**Dataset content:**
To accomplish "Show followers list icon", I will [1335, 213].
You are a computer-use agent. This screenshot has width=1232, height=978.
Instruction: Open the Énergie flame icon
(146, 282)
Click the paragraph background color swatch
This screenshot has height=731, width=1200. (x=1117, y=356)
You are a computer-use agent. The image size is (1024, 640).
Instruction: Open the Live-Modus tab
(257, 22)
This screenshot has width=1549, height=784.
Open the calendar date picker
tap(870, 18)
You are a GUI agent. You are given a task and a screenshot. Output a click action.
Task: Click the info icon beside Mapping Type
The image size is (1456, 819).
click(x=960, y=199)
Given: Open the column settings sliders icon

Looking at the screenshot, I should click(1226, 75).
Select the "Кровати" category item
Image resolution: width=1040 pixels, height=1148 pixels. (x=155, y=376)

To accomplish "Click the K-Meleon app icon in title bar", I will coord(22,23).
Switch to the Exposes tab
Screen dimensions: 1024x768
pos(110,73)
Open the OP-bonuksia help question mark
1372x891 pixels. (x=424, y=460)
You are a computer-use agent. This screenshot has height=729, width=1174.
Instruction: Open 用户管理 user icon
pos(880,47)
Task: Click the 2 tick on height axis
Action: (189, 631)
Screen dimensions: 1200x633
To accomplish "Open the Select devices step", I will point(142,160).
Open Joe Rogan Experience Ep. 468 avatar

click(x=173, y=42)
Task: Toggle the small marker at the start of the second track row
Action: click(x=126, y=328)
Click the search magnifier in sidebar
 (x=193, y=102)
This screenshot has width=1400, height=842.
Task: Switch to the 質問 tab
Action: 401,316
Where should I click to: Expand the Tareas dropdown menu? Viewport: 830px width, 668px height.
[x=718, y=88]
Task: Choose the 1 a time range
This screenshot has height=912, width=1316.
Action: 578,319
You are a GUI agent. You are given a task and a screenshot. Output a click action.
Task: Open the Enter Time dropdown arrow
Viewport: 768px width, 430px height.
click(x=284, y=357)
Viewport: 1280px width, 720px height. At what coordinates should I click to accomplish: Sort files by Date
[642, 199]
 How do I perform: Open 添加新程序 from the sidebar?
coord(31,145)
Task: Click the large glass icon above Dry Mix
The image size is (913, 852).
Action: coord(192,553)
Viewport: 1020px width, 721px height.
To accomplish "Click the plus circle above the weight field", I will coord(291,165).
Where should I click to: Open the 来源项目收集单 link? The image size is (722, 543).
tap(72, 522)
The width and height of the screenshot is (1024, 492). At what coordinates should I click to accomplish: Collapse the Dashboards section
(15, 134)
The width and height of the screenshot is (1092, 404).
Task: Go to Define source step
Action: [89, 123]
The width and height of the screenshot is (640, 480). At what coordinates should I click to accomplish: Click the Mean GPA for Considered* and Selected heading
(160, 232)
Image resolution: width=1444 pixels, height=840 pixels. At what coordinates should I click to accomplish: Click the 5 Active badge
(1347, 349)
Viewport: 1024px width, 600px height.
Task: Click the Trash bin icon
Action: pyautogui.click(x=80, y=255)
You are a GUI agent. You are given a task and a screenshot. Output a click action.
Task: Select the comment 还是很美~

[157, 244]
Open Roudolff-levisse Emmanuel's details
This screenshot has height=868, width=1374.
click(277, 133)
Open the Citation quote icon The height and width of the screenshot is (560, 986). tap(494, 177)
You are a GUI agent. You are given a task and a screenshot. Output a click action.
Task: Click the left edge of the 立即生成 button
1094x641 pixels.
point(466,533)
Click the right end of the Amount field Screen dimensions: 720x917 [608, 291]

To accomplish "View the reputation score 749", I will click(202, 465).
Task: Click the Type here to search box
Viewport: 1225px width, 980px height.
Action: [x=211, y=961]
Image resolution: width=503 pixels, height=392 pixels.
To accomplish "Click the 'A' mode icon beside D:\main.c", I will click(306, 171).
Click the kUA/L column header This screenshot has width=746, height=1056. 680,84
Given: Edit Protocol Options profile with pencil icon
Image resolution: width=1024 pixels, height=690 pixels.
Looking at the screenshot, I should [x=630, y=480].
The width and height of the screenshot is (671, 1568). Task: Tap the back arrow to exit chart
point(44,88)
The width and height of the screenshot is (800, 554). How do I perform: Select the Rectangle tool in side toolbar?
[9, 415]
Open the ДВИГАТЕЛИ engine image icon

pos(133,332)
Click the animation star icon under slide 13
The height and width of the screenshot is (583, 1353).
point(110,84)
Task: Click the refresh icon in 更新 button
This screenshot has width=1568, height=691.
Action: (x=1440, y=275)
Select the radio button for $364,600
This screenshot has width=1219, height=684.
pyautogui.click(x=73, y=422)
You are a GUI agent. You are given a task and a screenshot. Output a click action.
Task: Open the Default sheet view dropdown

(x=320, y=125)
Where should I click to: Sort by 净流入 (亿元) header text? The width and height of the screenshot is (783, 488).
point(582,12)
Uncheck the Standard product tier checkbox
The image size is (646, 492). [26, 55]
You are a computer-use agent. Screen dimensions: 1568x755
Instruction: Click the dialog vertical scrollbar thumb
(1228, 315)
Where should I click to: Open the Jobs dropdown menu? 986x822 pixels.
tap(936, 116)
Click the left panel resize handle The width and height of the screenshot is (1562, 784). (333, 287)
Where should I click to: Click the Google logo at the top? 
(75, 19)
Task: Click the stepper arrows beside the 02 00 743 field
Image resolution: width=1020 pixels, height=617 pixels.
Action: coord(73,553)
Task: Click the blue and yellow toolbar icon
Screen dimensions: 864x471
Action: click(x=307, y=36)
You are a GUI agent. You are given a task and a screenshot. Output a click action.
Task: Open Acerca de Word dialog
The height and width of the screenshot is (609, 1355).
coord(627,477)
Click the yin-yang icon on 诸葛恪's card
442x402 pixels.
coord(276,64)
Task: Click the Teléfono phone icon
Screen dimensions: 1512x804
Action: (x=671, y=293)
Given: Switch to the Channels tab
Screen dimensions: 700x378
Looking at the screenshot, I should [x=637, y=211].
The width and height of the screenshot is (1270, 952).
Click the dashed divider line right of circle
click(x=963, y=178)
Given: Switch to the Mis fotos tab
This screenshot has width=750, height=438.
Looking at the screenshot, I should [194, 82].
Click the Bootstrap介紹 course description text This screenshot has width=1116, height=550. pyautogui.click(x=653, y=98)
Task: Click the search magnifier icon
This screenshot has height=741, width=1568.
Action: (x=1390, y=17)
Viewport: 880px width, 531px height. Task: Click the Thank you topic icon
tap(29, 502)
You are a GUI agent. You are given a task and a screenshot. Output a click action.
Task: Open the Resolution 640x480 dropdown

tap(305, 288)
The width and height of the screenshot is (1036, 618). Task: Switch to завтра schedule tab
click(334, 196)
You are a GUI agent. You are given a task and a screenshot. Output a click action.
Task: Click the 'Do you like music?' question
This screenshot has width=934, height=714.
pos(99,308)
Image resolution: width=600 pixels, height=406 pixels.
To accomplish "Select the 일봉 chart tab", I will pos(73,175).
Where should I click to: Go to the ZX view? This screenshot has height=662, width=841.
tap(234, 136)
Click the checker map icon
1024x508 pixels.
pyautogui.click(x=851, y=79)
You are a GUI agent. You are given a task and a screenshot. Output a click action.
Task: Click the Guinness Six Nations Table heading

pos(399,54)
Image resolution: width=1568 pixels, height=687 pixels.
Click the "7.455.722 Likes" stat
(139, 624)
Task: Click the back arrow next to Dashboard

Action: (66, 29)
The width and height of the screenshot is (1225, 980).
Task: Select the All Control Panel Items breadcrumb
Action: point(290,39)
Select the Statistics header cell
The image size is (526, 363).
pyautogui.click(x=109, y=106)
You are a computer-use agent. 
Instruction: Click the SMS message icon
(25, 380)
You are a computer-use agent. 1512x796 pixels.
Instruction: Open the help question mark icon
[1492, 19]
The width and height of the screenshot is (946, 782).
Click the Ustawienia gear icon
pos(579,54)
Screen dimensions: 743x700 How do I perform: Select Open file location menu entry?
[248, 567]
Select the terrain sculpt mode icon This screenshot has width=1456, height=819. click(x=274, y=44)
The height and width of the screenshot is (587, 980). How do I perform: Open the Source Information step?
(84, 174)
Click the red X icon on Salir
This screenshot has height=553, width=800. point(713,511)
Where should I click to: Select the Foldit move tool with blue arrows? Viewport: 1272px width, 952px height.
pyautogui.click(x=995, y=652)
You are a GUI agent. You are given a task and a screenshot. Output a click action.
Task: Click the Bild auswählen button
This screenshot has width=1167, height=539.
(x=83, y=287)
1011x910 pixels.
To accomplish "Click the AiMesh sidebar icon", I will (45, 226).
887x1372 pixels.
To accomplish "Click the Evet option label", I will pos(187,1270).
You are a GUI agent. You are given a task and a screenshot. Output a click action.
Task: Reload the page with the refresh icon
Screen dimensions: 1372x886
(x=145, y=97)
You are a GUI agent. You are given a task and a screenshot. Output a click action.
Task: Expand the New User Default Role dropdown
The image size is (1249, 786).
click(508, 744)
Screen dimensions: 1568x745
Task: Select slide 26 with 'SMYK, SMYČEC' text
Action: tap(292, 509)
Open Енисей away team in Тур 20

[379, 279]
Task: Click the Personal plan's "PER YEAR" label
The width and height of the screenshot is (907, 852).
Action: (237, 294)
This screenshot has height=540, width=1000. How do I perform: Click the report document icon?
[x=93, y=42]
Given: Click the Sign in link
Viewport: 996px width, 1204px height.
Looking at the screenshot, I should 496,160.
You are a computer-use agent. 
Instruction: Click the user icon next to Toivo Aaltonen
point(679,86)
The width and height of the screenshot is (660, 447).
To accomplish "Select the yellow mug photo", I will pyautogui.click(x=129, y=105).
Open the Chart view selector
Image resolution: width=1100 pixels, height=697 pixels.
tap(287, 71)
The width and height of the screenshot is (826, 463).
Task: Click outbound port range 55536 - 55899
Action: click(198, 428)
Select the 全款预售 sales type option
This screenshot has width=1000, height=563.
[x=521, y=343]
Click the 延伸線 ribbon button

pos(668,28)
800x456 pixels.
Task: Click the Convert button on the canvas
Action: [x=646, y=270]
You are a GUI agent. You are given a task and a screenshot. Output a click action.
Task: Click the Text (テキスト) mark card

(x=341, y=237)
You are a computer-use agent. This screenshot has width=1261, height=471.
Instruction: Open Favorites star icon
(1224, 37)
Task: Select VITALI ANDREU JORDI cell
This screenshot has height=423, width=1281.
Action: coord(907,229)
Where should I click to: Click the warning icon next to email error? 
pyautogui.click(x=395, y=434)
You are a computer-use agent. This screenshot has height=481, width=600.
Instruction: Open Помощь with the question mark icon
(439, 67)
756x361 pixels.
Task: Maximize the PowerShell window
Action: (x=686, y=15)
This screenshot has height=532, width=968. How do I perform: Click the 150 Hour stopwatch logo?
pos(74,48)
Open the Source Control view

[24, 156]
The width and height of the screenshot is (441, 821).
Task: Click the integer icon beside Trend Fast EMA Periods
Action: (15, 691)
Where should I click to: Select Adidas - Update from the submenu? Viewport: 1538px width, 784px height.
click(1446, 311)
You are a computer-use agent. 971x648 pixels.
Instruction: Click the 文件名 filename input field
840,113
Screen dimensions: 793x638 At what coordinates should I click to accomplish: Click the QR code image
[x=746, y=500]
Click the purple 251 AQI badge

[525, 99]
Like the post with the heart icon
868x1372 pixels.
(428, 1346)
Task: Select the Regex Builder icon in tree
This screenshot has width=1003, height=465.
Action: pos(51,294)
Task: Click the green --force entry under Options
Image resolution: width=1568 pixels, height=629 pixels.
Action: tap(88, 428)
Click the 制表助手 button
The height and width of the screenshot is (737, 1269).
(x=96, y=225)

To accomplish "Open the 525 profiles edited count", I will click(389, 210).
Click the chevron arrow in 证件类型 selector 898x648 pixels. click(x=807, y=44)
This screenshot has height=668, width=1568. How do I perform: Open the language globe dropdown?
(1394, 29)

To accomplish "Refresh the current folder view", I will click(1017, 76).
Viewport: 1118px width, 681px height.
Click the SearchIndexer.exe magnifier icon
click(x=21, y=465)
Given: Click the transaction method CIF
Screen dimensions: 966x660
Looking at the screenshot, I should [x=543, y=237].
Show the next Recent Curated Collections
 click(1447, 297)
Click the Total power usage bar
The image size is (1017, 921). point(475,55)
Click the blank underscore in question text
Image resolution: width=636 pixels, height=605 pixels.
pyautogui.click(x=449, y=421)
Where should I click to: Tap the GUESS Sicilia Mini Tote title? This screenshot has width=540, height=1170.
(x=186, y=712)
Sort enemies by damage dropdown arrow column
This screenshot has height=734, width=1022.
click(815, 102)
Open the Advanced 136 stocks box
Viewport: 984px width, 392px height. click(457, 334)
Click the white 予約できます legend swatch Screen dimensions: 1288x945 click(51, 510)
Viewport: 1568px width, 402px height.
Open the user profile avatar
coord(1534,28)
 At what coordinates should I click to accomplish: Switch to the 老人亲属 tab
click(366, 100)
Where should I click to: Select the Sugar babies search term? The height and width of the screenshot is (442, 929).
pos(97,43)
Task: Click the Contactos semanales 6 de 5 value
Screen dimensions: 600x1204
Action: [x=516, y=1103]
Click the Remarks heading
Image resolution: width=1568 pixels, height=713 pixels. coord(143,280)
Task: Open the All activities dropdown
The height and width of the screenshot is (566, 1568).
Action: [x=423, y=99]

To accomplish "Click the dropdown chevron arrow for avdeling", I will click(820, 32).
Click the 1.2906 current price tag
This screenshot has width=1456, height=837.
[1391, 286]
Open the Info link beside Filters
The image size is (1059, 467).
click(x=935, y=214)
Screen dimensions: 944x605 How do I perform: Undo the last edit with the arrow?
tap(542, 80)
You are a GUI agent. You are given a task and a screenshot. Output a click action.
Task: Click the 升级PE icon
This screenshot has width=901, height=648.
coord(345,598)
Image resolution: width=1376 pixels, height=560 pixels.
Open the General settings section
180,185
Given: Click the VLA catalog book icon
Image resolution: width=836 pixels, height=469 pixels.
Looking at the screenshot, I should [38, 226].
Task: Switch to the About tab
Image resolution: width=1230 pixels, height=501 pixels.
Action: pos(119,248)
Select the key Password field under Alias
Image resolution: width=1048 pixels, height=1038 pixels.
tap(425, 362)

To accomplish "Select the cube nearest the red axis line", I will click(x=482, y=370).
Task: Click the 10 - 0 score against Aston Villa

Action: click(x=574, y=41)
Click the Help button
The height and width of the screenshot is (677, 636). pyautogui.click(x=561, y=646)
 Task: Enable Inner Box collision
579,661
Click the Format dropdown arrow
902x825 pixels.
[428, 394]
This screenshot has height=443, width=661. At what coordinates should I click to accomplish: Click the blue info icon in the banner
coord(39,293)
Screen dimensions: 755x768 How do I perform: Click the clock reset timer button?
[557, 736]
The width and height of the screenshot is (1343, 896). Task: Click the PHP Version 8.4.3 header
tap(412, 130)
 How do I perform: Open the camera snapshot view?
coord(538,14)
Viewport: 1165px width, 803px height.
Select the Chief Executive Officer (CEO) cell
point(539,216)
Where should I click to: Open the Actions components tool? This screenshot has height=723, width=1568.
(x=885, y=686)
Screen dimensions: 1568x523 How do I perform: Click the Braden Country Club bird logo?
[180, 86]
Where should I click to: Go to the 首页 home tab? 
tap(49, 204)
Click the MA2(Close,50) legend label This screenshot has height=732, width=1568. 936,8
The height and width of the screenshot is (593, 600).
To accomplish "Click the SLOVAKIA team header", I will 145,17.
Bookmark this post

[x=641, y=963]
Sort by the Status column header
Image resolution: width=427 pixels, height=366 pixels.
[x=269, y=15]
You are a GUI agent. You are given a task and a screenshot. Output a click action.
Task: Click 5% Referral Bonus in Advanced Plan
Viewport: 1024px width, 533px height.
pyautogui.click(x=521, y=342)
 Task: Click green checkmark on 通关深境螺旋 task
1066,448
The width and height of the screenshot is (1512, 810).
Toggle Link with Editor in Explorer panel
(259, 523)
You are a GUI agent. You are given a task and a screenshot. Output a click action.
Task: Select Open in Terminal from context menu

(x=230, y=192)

**Instructions for the task:** Lines with "left": return each one from the data above.

**Your response:**
Task: Click the left edge of the 立即生成 button
Click the left panel resize handle The width and height of the screenshot is (1562, 784). (333, 287)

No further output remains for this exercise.